Entries for locating text and items
★ ★ ★ ★ ★

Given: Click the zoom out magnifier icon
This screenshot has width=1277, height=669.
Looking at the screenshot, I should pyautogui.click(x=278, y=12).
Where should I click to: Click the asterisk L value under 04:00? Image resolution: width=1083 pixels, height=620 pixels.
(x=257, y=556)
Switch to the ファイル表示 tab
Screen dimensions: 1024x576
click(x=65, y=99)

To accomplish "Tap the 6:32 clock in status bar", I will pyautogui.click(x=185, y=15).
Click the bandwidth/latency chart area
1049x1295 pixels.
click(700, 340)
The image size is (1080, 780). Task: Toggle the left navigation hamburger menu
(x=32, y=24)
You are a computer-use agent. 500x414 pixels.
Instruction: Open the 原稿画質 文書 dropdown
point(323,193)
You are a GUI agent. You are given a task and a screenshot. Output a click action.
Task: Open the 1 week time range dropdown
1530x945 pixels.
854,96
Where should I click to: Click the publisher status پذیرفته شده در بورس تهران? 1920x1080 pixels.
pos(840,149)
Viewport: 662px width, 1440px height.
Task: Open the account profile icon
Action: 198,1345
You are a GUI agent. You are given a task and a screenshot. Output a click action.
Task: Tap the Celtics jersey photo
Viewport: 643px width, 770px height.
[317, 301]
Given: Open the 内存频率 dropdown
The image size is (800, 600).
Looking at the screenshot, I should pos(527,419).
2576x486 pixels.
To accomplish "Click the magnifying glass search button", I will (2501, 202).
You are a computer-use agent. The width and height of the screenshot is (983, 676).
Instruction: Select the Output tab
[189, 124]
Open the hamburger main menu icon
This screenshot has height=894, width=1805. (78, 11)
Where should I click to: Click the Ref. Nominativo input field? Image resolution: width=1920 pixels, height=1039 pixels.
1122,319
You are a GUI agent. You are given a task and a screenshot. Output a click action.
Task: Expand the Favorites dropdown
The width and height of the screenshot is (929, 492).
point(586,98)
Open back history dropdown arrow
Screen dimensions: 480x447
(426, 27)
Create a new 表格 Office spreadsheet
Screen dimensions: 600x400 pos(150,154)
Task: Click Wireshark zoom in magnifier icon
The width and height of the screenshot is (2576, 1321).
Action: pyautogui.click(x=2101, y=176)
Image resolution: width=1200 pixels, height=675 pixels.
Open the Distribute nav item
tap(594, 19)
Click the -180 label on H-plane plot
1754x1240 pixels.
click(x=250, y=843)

★ ★ ★ ★ ★

WORK INSTRUCTIONS
Which version of these entries do you get by switching "hamburger" to "three-line" everywhere and leaving everything else unchanged?

FULL OUTPUT
Given: Click the zoom out magnifier icon
This screenshot has width=1277, height=669.
Looking at the screenshot, I should pyautogui.click(x=278, y=12).
Where should I click to: Click the asterisk L value under 04:00? Image resolution: width=1083 pixels, height=620 pixels.
(x=257, y=556)
Switch to the ファイル表示 tab
Screen dimensions: 1024x576
click(x=65, y=99)

To accomplish "Tap the 6:32 clock in status bar", I will pyautogui.click(x=185, y=15).
Click the bandwidth/latency chart area
1049x1295 pixels.
click(700, 340)
The image size is (1080, 780). Task: Toggle the left navigation three-line menu
(x=32, y=24)
You are a computer-use agent. 500x414 pixels.
Instruction: Open the 原稿画質 文書 dropdown
point(323,193)
You are a GUI agent. You are given a task and a screenshot. Output a click action.
Task: Open the 1 week time range dropdown
1530x945 pixels.
854,96
Where should I click to: Click the publisher status پذیرفته شده در بورس تهران? 1920x1080 pixels.
pos(840,149)
Viewport: 662px width, 1440px height.
Task: Open the account profile icon
Action: 198,1345
You are a GUI agent. You are given a task and a screenshot. Output a click action.
Task: Tap the Celtics jersey photo
Viewport: 643px width, 770px height.
[317, 301]
Given: Open the 内存频率 dropdown
The image size is (800, 600).
Looking at the screenshot, I should pos(527,419).
2576x486 pixels.
To accomplish "Click the magnifying glass search button", I will (2501, 202).
You are a computer-use agent. The width and height of the screenshot is (983, 676).
Instruction: Select the Output tab
[189, 124]
Open the three-line main menu icon
This screenshot has height=894, width=1805. (78, 11)
Where should I click to: Click the Ref. Nominativo input field? Image resolution: width=1920 pixels, height=1039 pixels.
1122,319
You are a GUI agent. You are given a task and a screenshot. Output a click action.
Task: Expand the Favorites dropdown
The width and height of the screenshot is (929, 492).
point(586,98)
Open back history dropdown arrow
Screen dimensions: 480x447
(426, 27)
Create a new 表格 Office spreadsheet
Screen dimensions: 600x400 pos(150,154)
Task: Click Wireshark zoom in magnifier icon
The width and height of the screenshot is (2576, 1321).
Action: pyautogui.click(x=2101, y=176)
Image resolution: width=1200 pixels, height=675 pixels.
Open the Distribute nav item
tap(594, 19)
Click the -180 label on H-plane plot
1754x1240 pixels.
click(x=250, y=843)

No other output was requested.